После этого случая из-за проявления своей слабости он навсегда будет себя считать предателем, ведь можно было восстать и пойти на радикальные меры. К примеру: застрелиться, застрелив сначала своих мучителей – ненавистных сержантов… ну, это уж слишком. А вот выстрелить себе в ногу, наверное, можно было бы, тем самым прекратить мучения, пускай не свои, но товарищей. Но ведь и это не выход, так как из госпиталя его бы направили после суда трибунала в дисбат за умышленное членовредительство, если бы выяснилось, что он не потерял реальность, то есть не стал сумасшедшим. Но это было, конечно же, предусмотрено, и в автоматных магазинах уже не было патронов. Помните:

«На батарее нет снарядов уже,
и надо быстрее на вираже.
Но парус, порвали парус!
Каюсь! Каюсь! Каюсь!»

Но и обвинять инструкторов сержантов здесь не стоит, хотя с фото был, конечно же, перебор, и данный случай никак не может стать уроком познания ответственности или сплочения боевого братства.
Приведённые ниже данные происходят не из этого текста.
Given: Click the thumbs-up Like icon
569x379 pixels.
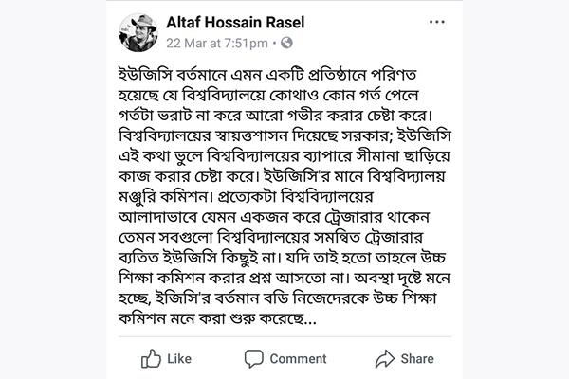Looking at the screenshot, I should coord(151,359).
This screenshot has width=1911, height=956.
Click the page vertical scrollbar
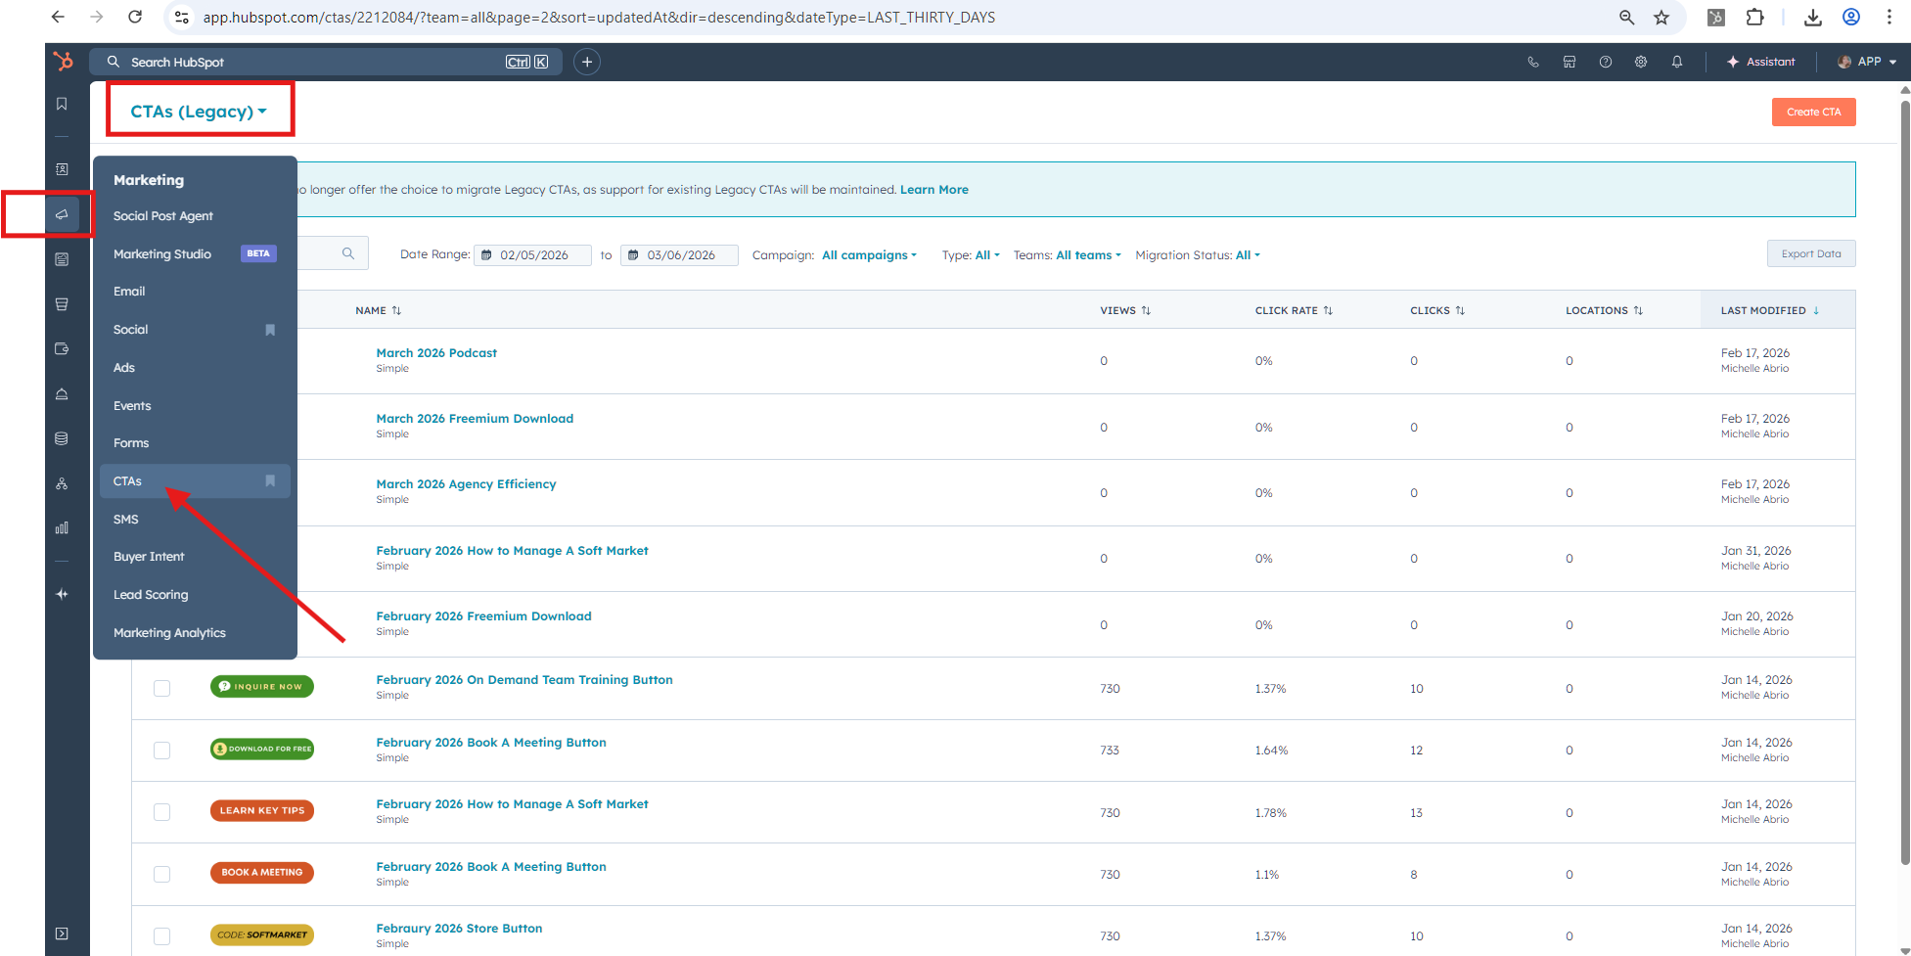click(1904, 489)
Их задача сводилась не только к тому, чтобы научить нас стрелять и уходить от смерти, изучая современную боевую науку в горной и прочей местности, но и к познанию крайности физических возможностей человека «за чертой». За которой становишься животным, где молчит душа и не мучает совесть, а также практически полностью либо частично, временно, отсутствует интеллект, когда человек, подобно животному, руководствуется при выживании врождёнными генетичискими инстинктами обострёнными интуицией, а также приобретёнными и наработанными рефлексами и навыками. В каком-то смысле на определенном этапе это можно назвать – чистилище. Чистилище сознания от нагнетаемой вечно стонущей суеты. Осознания что все обиды и ссоры, неурядицы и переживания бытия, которые мы так любим называть – «проблемами» происходящими на (свободе) гражданке, на самом деле являются текущими трудностями, которые так волнуют наш несовершенный интеллект.
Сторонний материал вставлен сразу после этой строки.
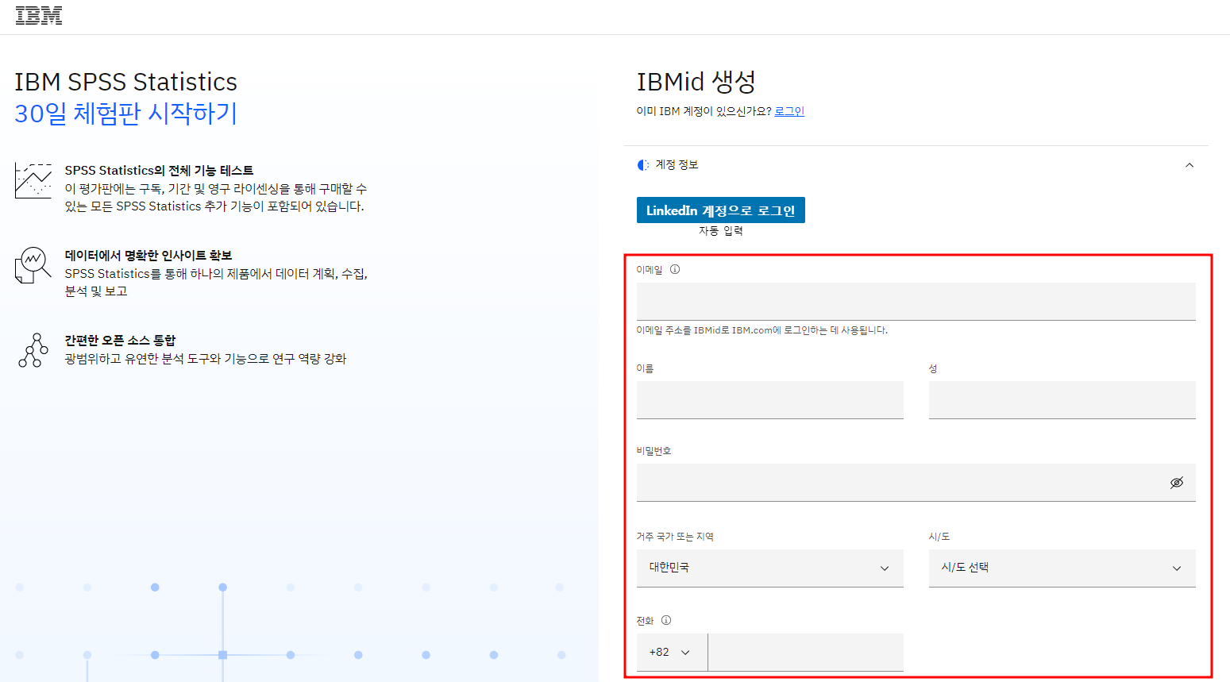Open the 로그인 link for existing accounts
The width and height of the screenshot is (1230, 682).
click(x=789, y=111)
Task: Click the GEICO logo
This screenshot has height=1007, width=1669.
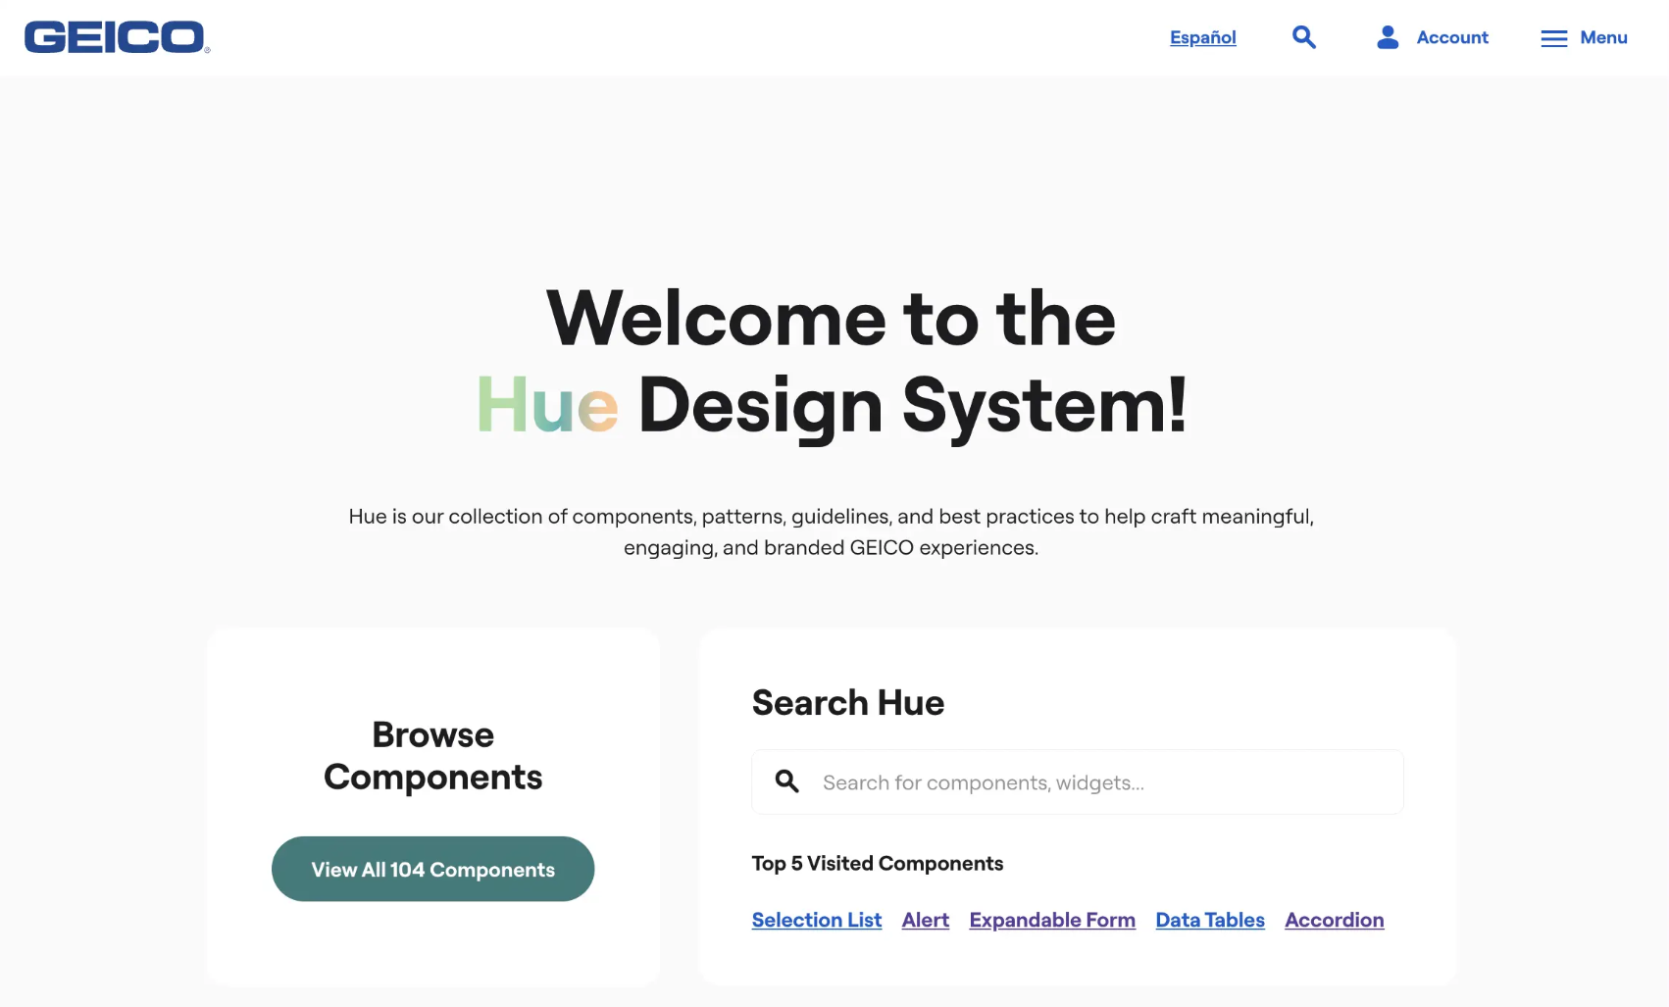Action: 116,37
Полагаю, что временный отказ данных качеств у людей в этот период времени надо считать за благо, так как с их присутствием вряд ли можно остаться психически здоровым индивидуумом.

* * *

На перемене было шумно и весело, но Лена не вышла из-за парты и что-то рисовала чёрным карандашом. Светка подсела к ней с вопросом и одновременно с предложением:

– А ты чё сидишь, пойдём в коридор, поиграем! Ведь у тебя сегодня день рождения!
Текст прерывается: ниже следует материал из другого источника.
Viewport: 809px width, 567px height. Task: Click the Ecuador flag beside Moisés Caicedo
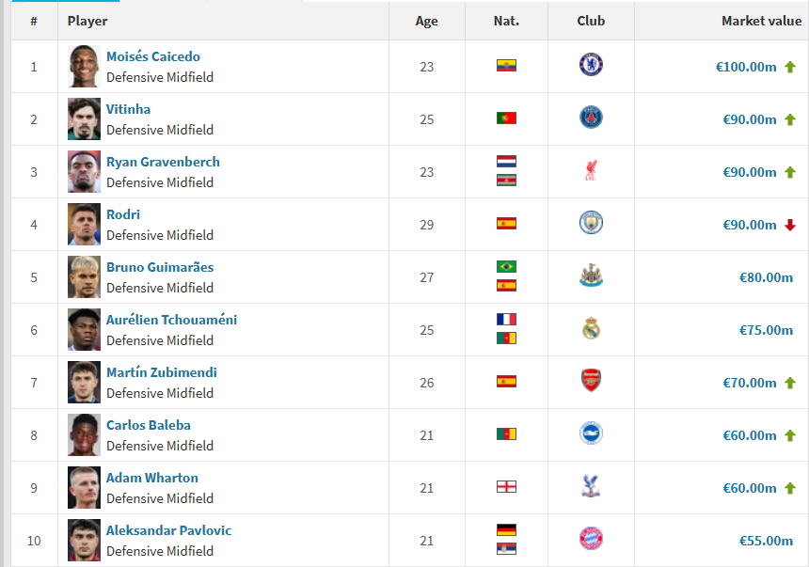(506, 66)
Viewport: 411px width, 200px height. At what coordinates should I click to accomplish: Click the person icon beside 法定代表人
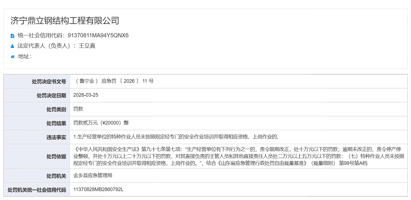tap(12, 46)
Вместе за одну парту девочек не сажали, так как их разговорам не было конца.

– Да не хочется что-то, – ответила Лена и продолжила, – знаешь, мне сегодня сон один странный приснился, вот рисую его, но что-то не особо получается.

Светка заглянула ей через руку и увидела что-то вроде морды какого-то животного, но не человека – это уж точно.

– Это кто, чёрт, что ли? А что приснилось-то? – заговорщицки зашептала Светка.

– Да не знаю, говорить тебе или нет. А ты точно никому не расскажешь?

– Ты что?! Я наших секретов не выдаю, ты же знаешь! – с гордостью и обидой в голосе произнесла Света.

– Ну ладно. Слушай, – решила рассказать Лена. – Приснилось, будто я уже взрослая, ну, как девушка как будто, и иду по безкрайнему зелёному полю рано утром. И кругом трава и цветы, всё в утренней росе. И чем дальше я иду, тем трава всё выше и выше, и я уже вся промокла от росы, и холодно уже стало, и даже немного жутковато, и вдруг, откуда ни возьмись, появляется большой чёрный конь. Я его нисколечко не испугалась, а даже наоборот. Вскочила, не помню как, на него, и мы поскакали, но не по земле, а как бы в воздухе, по небу. Мне пришлось на него почти что лечь, чтобы держаться, и я чувствовала всем телом, как под его тёплой кожей играют и переливаются мышцы. Это было как по-настоящему! Я до сих пор помню это ощущение.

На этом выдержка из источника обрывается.